When Malkhazi and I were still living in the village, we used to roam around in the pastures, mixing the milk of a sheep with the acids of a crushed-up fig leaf. The acids, mingling with the milk, made curd that we cooled under a stream and ate for lunch. I told him once, “That is a true romantic tourist image. You should be a tour guide. You could surprise the Russian tourists by pretending to be an uneducated sheepherder, and then confound them by answering their questions in French.” It was only a joke because he didn’t speak French. Nor did he like sheep. Nevertheless, after I moved to the town I pressured him to come too. “Georgia is beginning to privatize,” I told him, “making many employment opportunities in Batumi. My friend is a photographer of Georgian doorways. Another is a window maker. I am studying the law of the sea.” And so, Malkhazi, in his early twenties then, had come to live with us. Too young to marry, too old to enter the university, and he didn’t even smoke.

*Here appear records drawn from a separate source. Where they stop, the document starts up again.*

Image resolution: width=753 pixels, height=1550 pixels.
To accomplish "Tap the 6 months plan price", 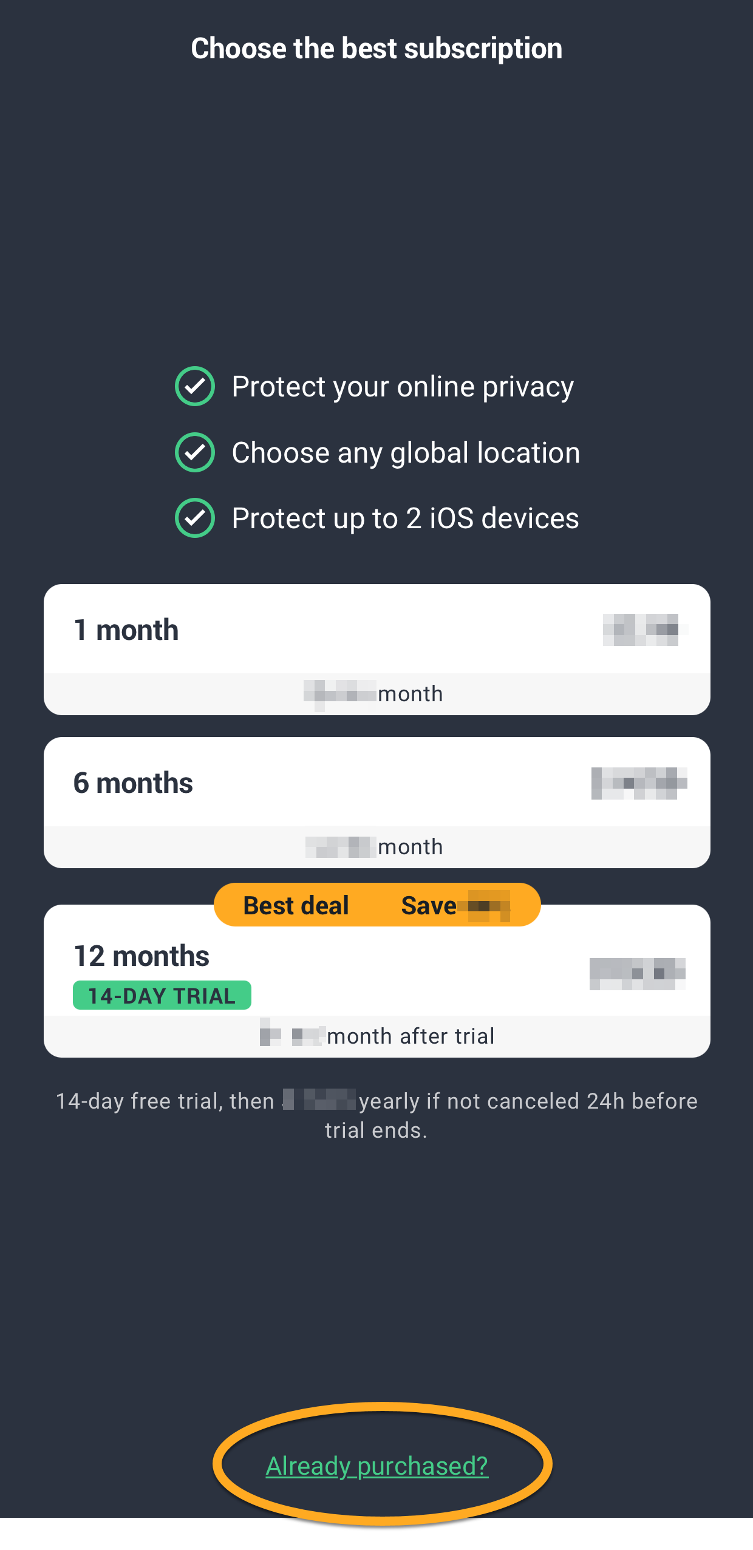I will point(639,783).
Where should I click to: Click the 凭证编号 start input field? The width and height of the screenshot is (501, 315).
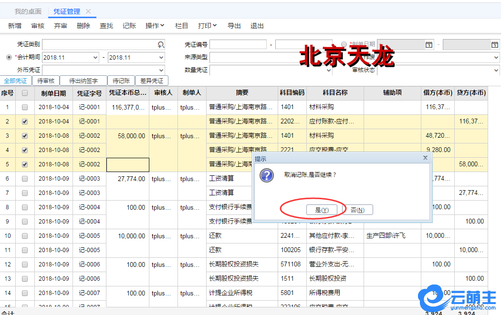coord(238,44)
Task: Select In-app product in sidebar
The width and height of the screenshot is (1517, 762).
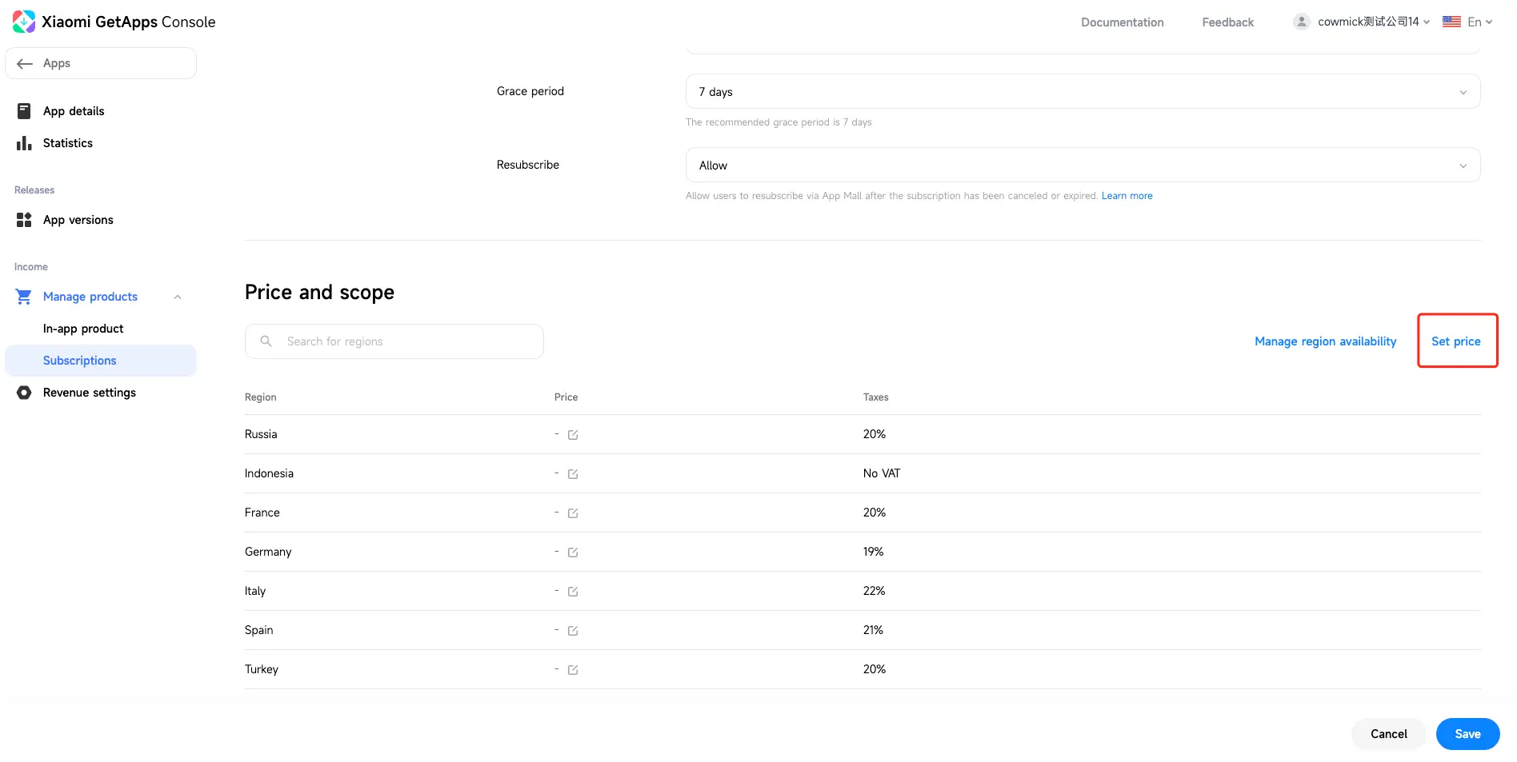Action: tap(83, 329)
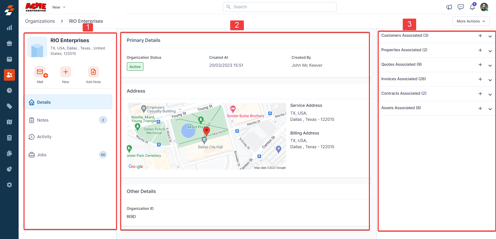
Task: Expand the Quotes Associated section chevron
Action: click(490, 65)
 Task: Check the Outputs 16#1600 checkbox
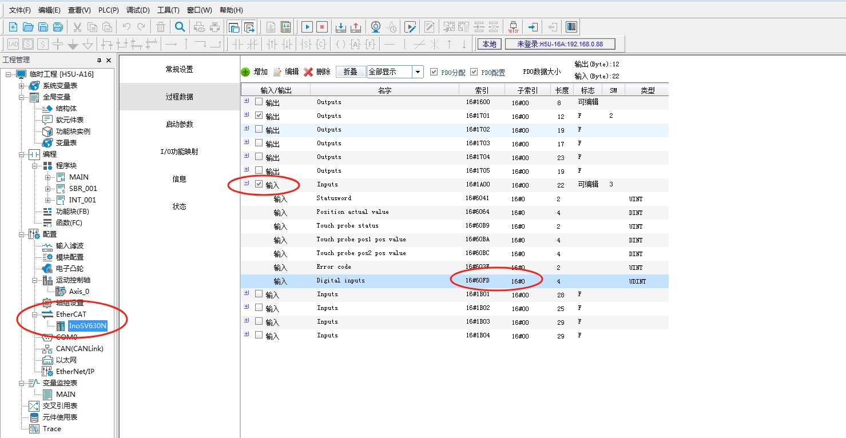click(x=259, y=102)
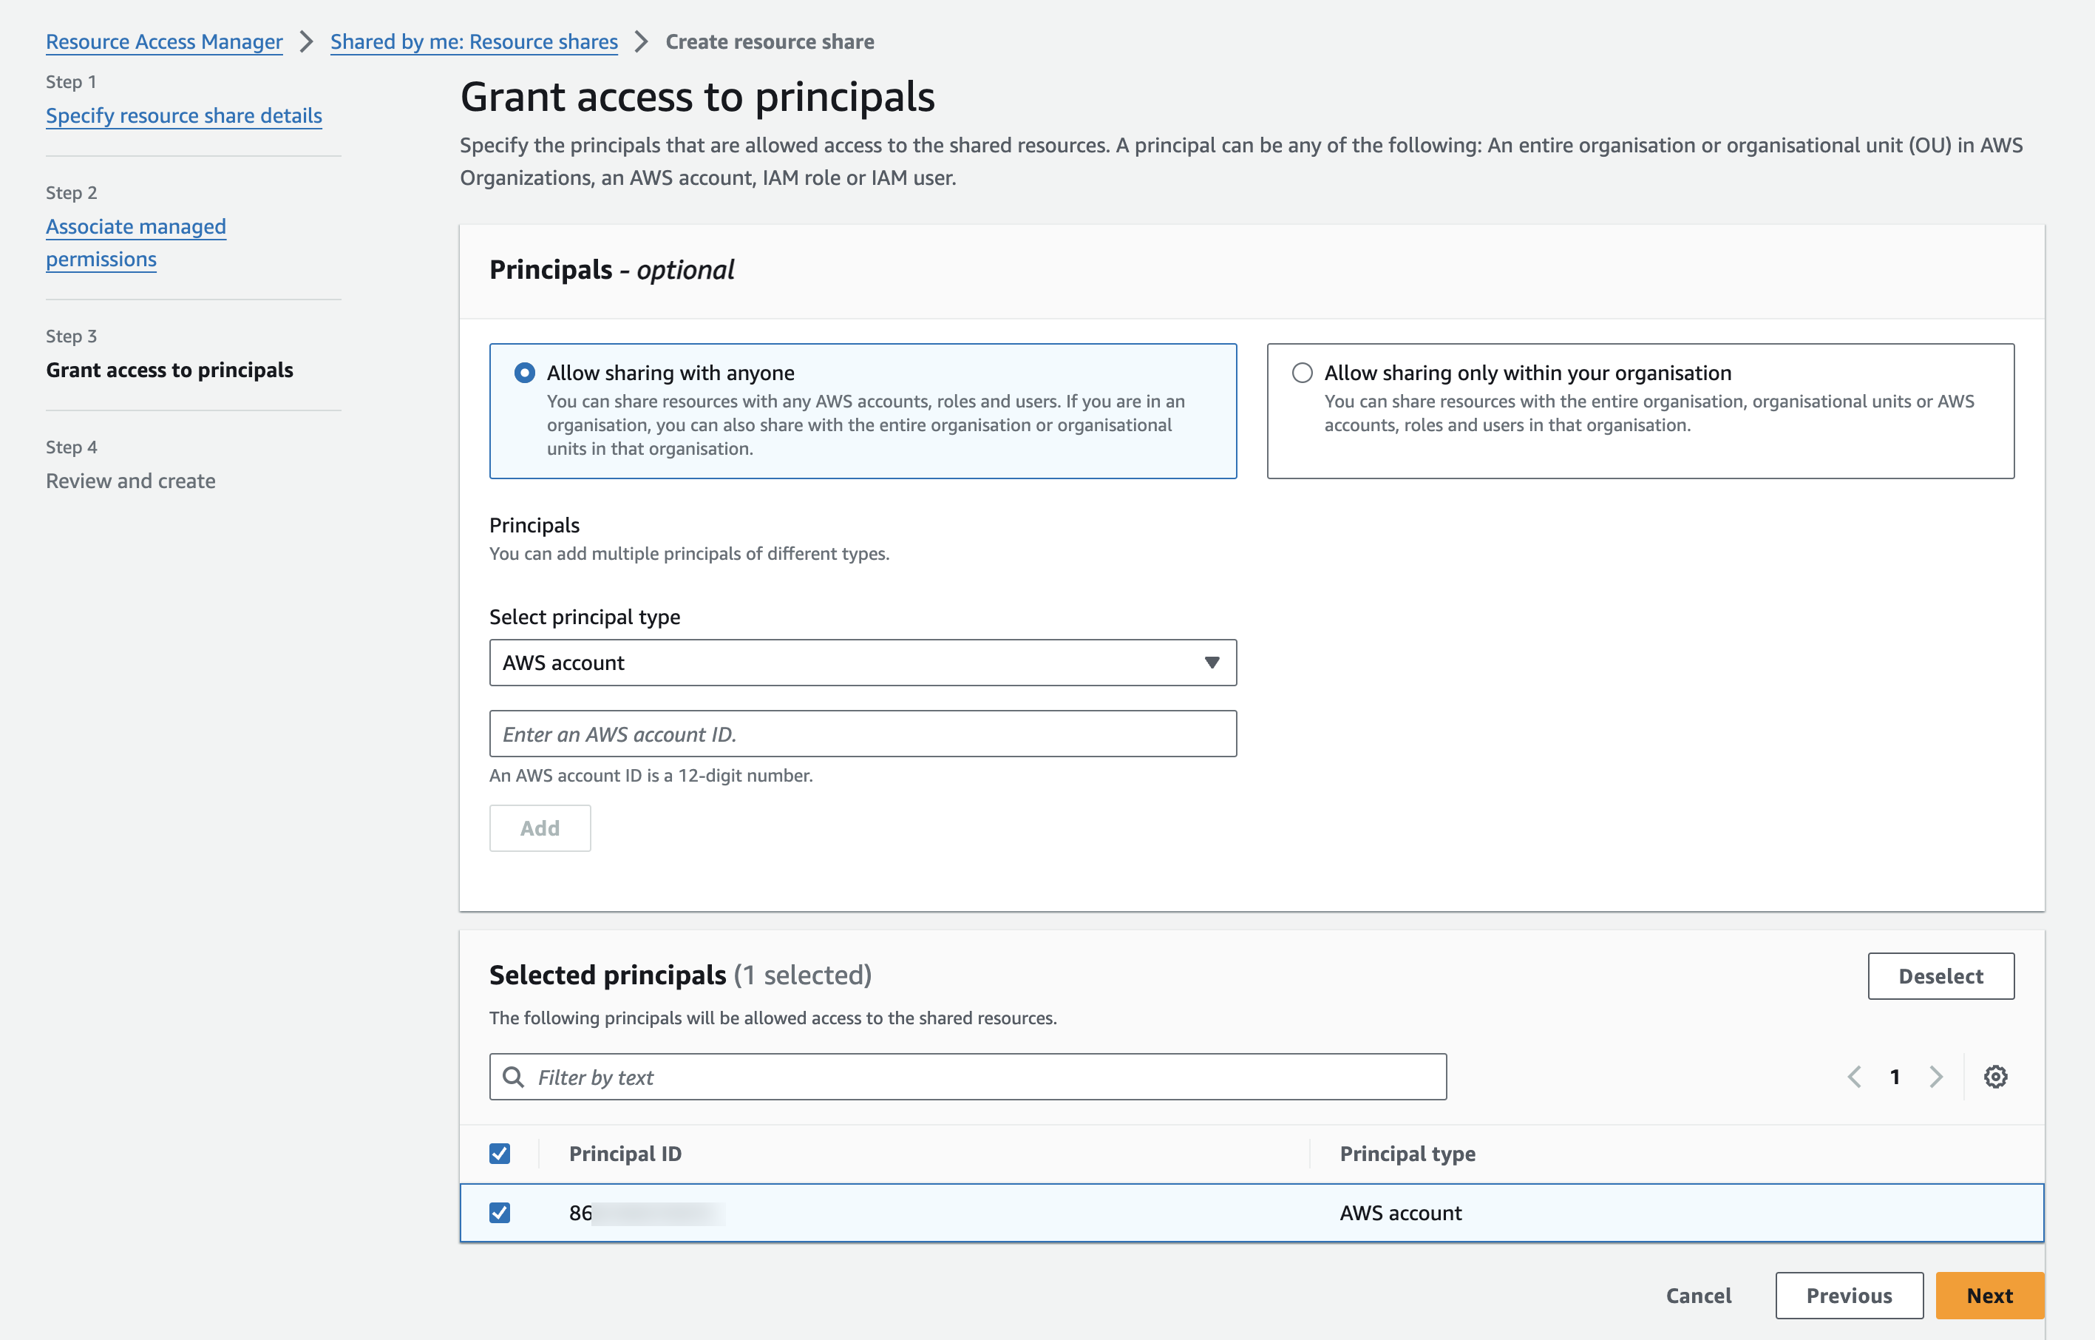2095x1340 pixels.
Task: Open Step 1 Specify resource share details
Action: 184,116
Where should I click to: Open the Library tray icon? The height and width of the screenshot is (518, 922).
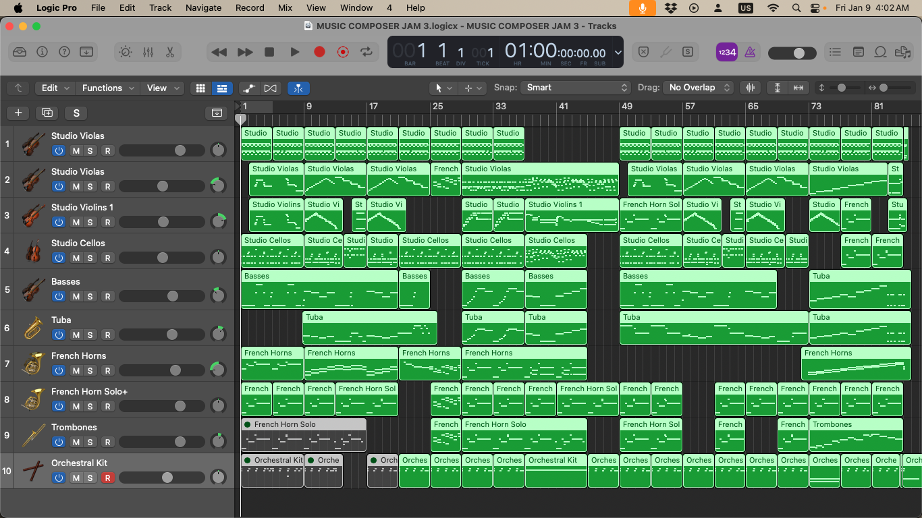pos(20,52)
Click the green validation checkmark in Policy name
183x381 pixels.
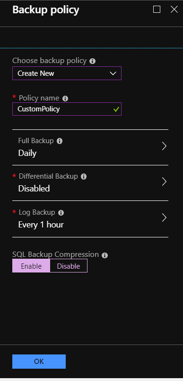pyautogui.click(x=116, y=109)
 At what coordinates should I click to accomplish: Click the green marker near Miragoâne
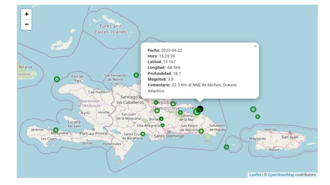click(56, 130)
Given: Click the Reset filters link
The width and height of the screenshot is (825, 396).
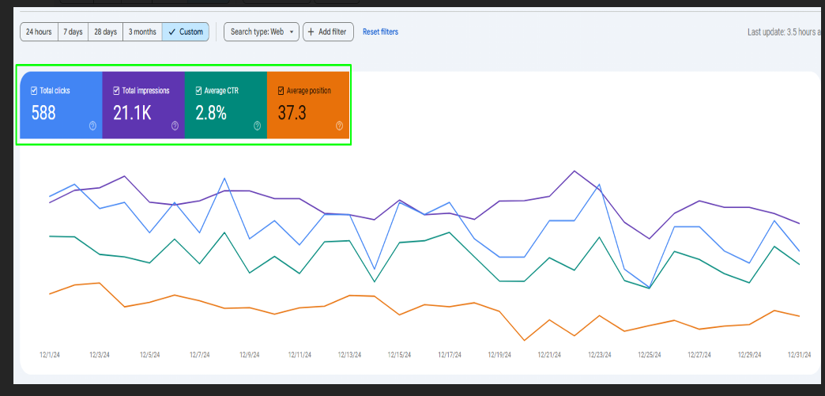Looking at the screenshot, I should click(380, 32).
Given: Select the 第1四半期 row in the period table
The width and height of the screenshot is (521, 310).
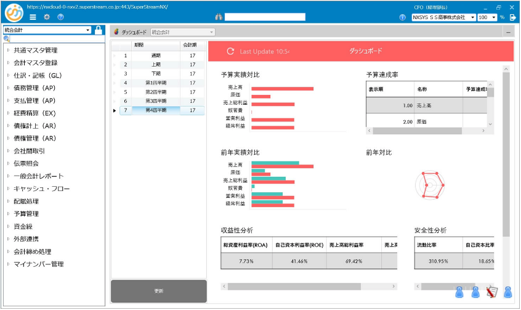Looking at the screenshot, I should coord(156,83).
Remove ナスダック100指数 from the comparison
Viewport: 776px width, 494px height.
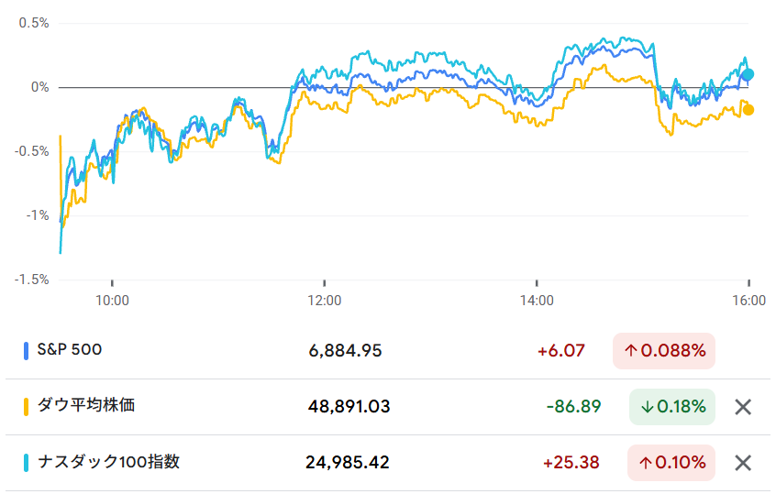coord(743,463)
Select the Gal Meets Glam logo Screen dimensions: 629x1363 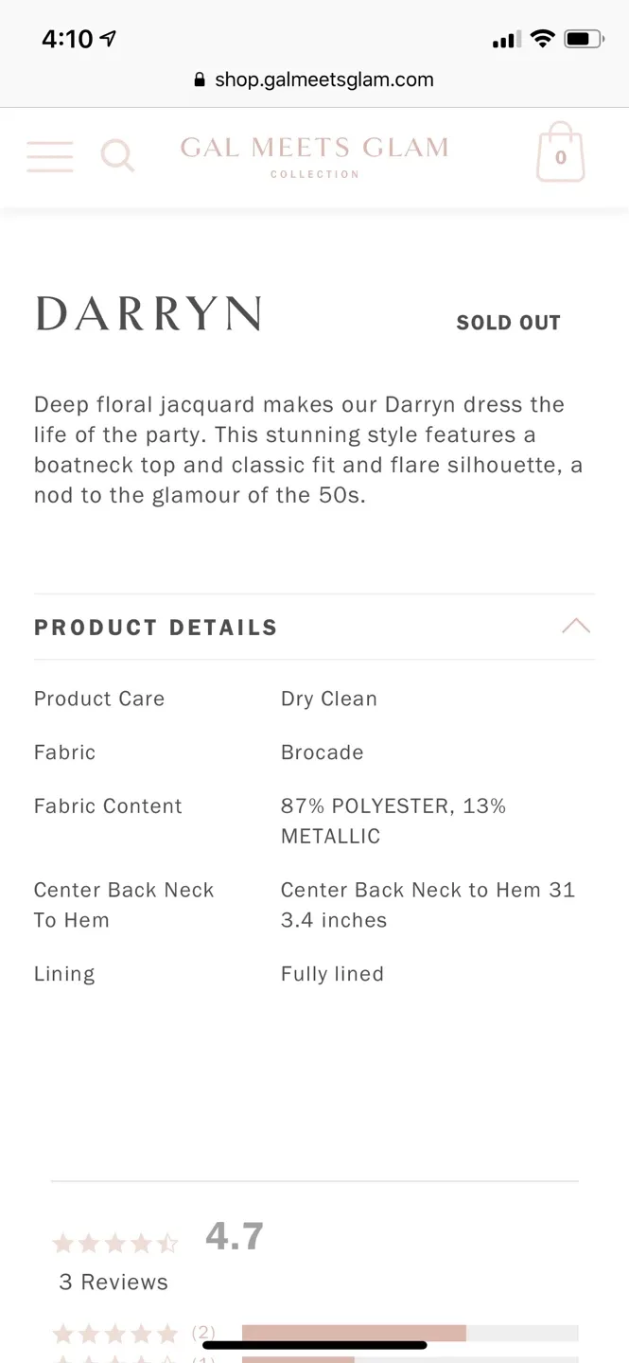[x=313, y=155]
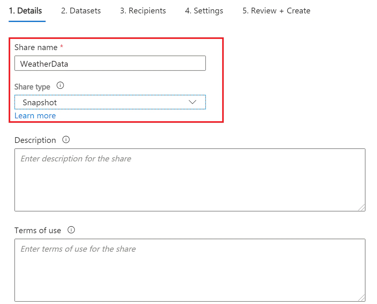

He didn’t approve of smoking either, especially for women. If he saw a young woman standing behind a corner with a cigarette, he would ask her for it, stick the filter part up his nose, and then give it back to her. But when he got his first job working in a wedding restaurant in Batumi, he shaved his mustache and took up the habit. He would smoke and sit under a nearby tung tree listening to
his
Super Hits of the 90’s
tape: Alla Pugacheva, Kino, Nautilus, or even “Aisha,” the Algerian hit song. In the village he was known as Malkhazi the Disco King—ever since he had salvaged a tape recorder from an anthropologist and set up a disco venue in an abandoned boxcar.